Restate, word for word and with nothing added, the lines from the one containing "Task: Close the カテゴリー紹介 tab" through the last line of the material below.
(Beginning of Entries supplied)
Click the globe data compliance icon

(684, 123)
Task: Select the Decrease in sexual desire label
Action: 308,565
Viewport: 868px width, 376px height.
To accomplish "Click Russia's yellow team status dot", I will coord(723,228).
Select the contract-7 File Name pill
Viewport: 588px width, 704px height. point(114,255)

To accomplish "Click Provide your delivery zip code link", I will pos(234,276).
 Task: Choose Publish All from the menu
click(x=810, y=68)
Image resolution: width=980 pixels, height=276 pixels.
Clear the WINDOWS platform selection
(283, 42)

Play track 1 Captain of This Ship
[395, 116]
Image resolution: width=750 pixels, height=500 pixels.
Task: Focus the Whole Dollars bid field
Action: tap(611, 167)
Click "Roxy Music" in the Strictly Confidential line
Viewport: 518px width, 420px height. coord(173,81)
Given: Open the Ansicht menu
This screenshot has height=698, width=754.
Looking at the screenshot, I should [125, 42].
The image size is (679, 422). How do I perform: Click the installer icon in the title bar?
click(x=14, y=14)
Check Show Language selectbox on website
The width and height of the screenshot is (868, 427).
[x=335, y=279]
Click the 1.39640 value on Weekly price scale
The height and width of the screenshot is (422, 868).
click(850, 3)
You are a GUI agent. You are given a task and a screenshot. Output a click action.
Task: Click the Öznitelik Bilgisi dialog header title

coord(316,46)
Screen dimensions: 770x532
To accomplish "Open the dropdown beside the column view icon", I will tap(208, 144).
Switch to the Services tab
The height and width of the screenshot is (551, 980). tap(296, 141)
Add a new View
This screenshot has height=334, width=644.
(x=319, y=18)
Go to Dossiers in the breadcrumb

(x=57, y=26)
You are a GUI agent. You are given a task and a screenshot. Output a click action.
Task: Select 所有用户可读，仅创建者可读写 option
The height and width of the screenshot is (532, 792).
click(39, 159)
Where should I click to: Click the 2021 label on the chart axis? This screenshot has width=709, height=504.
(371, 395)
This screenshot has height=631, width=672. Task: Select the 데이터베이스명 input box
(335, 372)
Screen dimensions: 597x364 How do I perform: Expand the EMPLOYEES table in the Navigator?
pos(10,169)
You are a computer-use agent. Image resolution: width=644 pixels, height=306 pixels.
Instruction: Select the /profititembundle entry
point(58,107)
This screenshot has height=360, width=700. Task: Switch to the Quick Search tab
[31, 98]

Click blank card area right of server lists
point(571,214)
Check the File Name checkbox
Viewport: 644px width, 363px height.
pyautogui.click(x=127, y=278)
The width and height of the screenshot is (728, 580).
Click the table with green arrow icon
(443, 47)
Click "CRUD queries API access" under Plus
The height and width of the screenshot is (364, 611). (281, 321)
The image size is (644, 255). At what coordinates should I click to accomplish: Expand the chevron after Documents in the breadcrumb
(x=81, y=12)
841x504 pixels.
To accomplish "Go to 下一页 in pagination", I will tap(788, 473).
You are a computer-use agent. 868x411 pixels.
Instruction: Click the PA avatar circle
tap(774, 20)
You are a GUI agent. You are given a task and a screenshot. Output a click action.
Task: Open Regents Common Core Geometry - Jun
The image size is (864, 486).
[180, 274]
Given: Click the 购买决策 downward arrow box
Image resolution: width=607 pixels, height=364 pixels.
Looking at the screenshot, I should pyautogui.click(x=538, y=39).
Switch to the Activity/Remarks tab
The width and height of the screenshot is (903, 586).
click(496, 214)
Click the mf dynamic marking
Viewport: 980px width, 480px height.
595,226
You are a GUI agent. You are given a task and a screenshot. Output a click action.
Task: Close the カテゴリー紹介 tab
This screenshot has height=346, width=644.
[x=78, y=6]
(End of Entries supplied)
# Solution for this problem:
Task: Close the カテゴリー紹介 tab
This screenshot has height=346, width=644.
[x=78, y=6]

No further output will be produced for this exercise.